Dal Giappone al Friuli Venezia Giulia, è arrivato nelle Valli del Natisone un progetto dalle ricadute benefiche per i malati di asma: si tratta della forestoterapia. L’iniziativa, fortemente sostenuta dal consigliere regionale di Autonomia
Responsabile, Giuseppe Sibau, originario del luogo, è stata presentata recentemente a Udine, alla presenza del dott. Mario Canciani, Responsabile del servizio di Allergo – Pneumologia della Clinica Pediatrica dell’Università di Udine, di Roberto Pizzutti del Gref (Gruppo regionale di esplorazione floristica), di Maurizio Droli, assegnista di ricerca dell’Università di Udine, originario di San Leonardo e del ricercatore Luca Isetti.
“Abbiamo evidenziato che gli acari, la più frequente causa di allergia e asma, sono assenti o ridotti nelle Valli, probabilmente per un microclima sfavorevole ad essi, e che esiste una connessione tra forestoterapia e benefici a livello psicologico e psichiatrico”, ha spiegato il dottor Canciani.
“Si tratta di una proposta di turismo medico e dobbiamo attenerci ai risultati che stiamo ottenendo, al momento molto positivi”, ha aggiunto Droli, il quale ha spiegato: “L’inalazione dei terpeni, le sostanze presenti nei boschi, migliora la qualità della vita dei malati e delle famiglie e, inoltre, aziona un processo di sviluppo turistico. Un ringraziamento va all’albergo diffuso delle Valli del Natisone e a chi ha collaborato”.

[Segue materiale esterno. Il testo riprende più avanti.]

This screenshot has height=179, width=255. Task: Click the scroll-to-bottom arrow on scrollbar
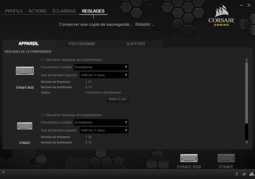[x=246, y=142]
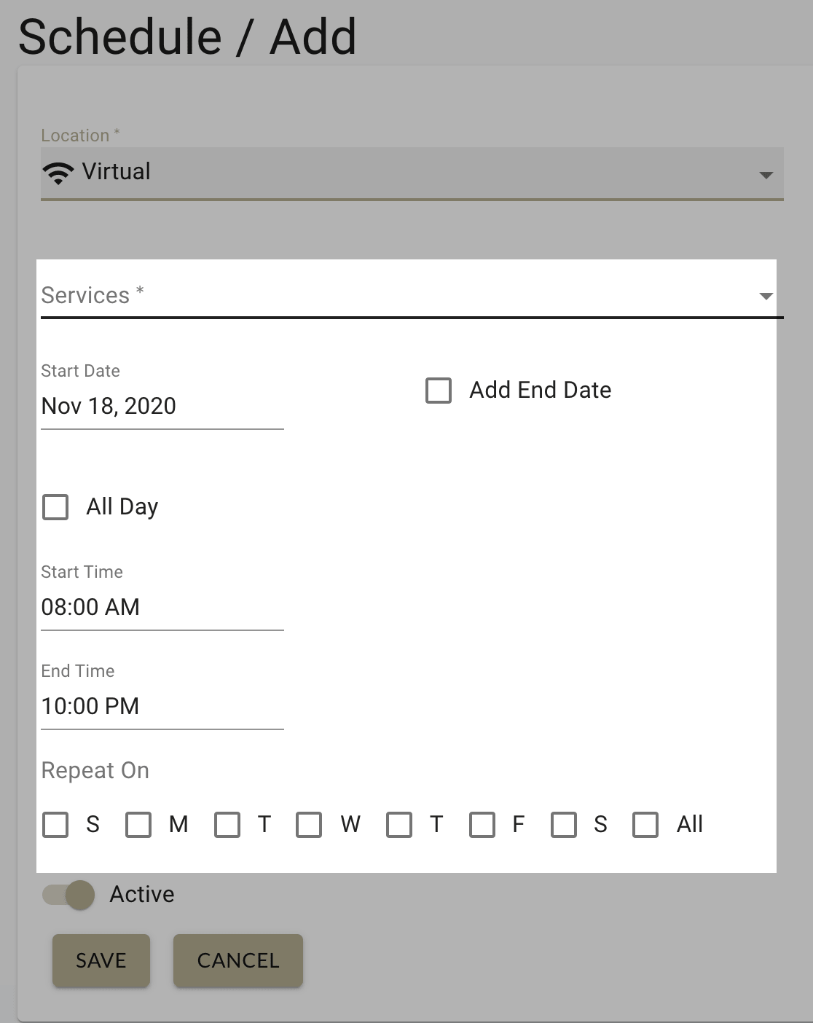Check Thursday in Repeat On
Viewport: 813px width, 1023px height.
point(398,824)
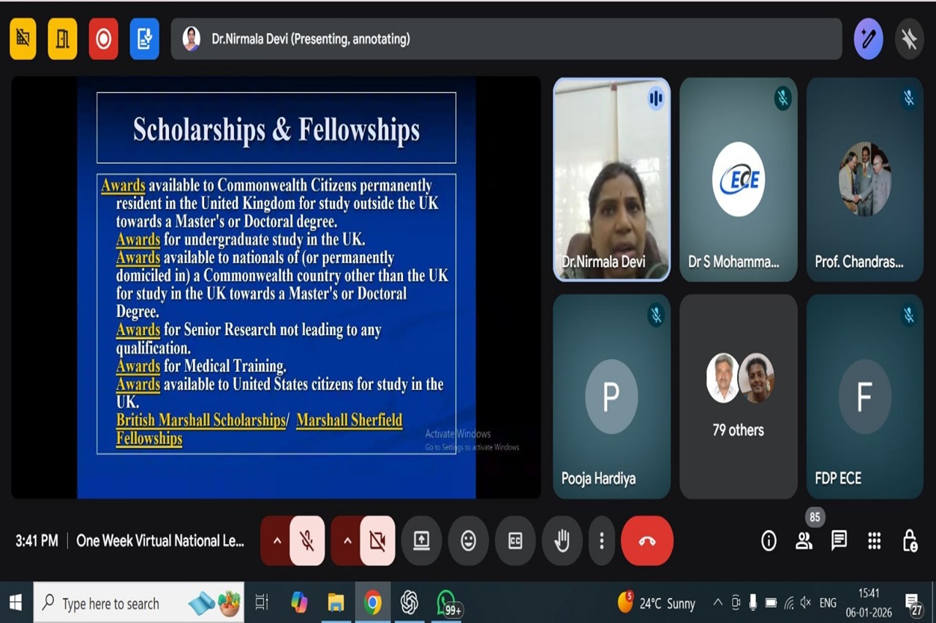Show the people list with 85 participants
The width and height of the screenshot is (936, 623).
[x=804, y=540]
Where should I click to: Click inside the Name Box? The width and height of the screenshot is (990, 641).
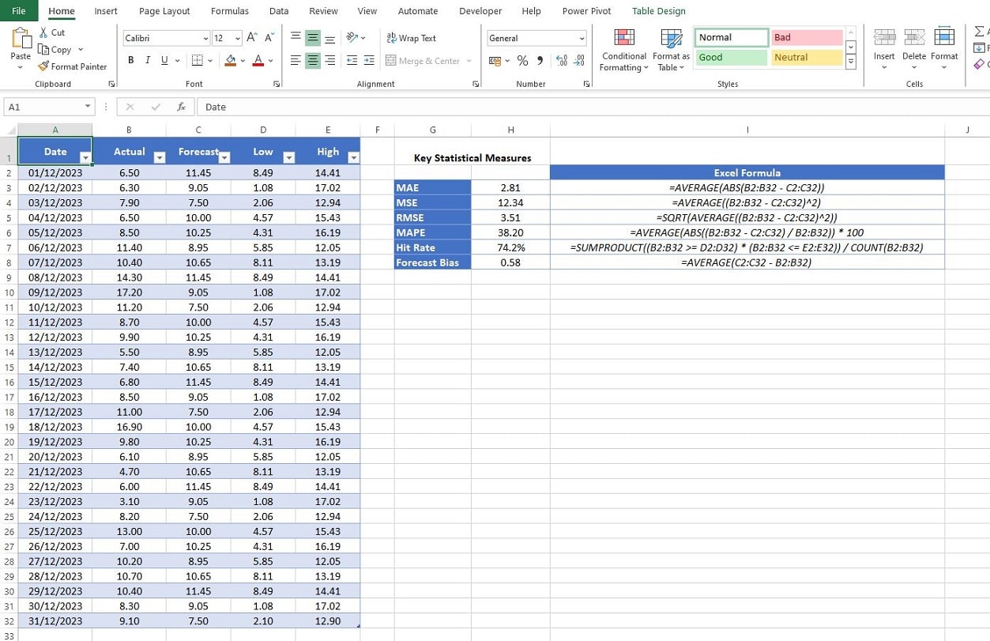43,107
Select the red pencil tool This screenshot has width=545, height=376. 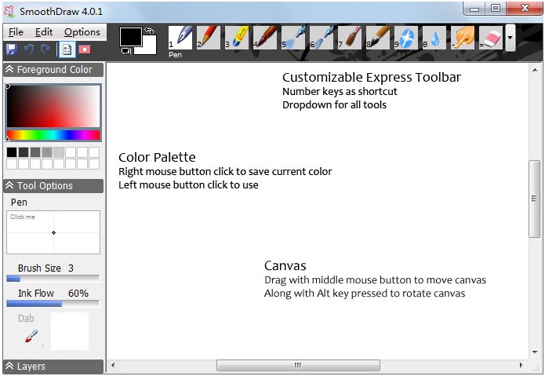pyautogui.click(x=209, y=37)
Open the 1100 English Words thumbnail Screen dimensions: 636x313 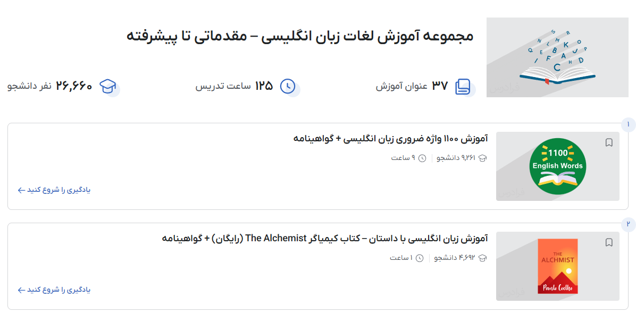coord(557,166)
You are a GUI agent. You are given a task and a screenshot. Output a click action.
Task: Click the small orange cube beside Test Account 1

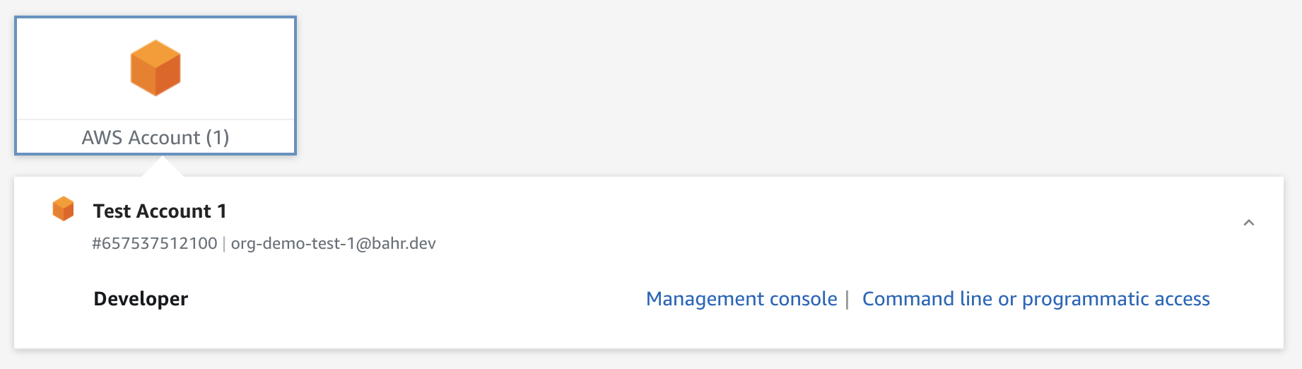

“Il tasso di crescita dei malati di asma è piuttosto significativo”, ha affermato Sibau. Un progetto di questo tipo comporta ricadute anche dal punto di vista sanitario, con una riduzione sensibile dei costi a carico della Regione. L’asma causa perdite economiche notevoli anche per i genitori che devono assentarsi da lavoro e ripercussioni sull’intero sistema.
Questi importanti aspetti si uniscono alla necessità di valorizzare il turismo nelle Valli del Natisone. Sono stato felice – ha evidenziato il consigliere di AR – della presenza di tutti i sindaci del territorio (tranne Stregna e Savogna) a questo incontro; significa che l’interesse per il trattamento esiste e che si preferisce l’unità ad un ragionamento prettamente politico. Soddisfatto per la presenza di tutti i sindaci del territorio, tranne Stregna e Savogna, Sibau ha auspicato il sostegno in aula alla sua mozione sul tema anche da parte della presidente Serracchiani,che ha manifestato
apprezzamento per la forestoterapia.